PCE which is the core inflation measure that the Fed pays most attention to, fell slightly to 2.6% in May. This shows that inflation continues to cool, slowing to a new low in more than three years. Therefore, market expectations for the Federal Reserve to cut interest rates are increasing.


Federal Reserve Chairman Jerome Powell said on Tuesday that he hopes to see inflation fall to about 2%, the Fed’s inflation target, before he has enough confidence to start loosening monetary policy.
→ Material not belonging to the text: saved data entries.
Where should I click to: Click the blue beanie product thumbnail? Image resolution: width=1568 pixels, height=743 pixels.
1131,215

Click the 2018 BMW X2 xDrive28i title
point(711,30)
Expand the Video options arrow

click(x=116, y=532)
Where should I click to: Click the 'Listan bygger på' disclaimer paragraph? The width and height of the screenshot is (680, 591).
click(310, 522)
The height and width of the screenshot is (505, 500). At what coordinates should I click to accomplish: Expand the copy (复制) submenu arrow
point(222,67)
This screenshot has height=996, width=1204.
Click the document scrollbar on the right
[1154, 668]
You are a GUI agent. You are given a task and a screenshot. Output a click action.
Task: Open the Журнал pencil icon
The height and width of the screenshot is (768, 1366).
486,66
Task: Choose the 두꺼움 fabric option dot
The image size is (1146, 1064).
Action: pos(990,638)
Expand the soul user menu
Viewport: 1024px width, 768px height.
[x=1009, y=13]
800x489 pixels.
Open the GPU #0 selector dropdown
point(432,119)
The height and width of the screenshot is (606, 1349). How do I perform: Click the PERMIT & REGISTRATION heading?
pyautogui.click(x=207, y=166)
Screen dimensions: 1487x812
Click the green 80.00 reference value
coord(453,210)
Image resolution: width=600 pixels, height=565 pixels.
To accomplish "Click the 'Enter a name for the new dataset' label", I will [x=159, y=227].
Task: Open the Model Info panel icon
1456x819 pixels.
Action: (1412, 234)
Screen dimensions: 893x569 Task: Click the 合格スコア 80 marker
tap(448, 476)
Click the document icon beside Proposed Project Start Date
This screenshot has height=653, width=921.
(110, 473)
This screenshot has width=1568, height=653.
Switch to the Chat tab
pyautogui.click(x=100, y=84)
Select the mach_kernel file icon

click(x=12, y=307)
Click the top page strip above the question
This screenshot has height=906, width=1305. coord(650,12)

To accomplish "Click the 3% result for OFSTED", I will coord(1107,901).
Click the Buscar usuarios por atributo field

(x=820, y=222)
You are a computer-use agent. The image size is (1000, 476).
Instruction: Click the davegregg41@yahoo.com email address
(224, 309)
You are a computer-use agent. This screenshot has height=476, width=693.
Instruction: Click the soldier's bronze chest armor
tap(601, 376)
At the same time, Chicago Fed President Goolsby expressed concern that if U.S. inflation continues to slow down and fall closer to the 2% target, it will exert greater downward pressure on the demand side too.


U.S. stocks started off strong in the second half of the year. Tesla rose more than 10% on Tuesday, with its total market value exceeding US$720 billion. I personally think that short-term corrections in U.S. stocks are normal in the future therefore we must pay attention to corporate earnings, the labor market, changes in inflation rates, and whether U.S. bond yields will continue to rise.


The above mentioned are my market insights. Thank You.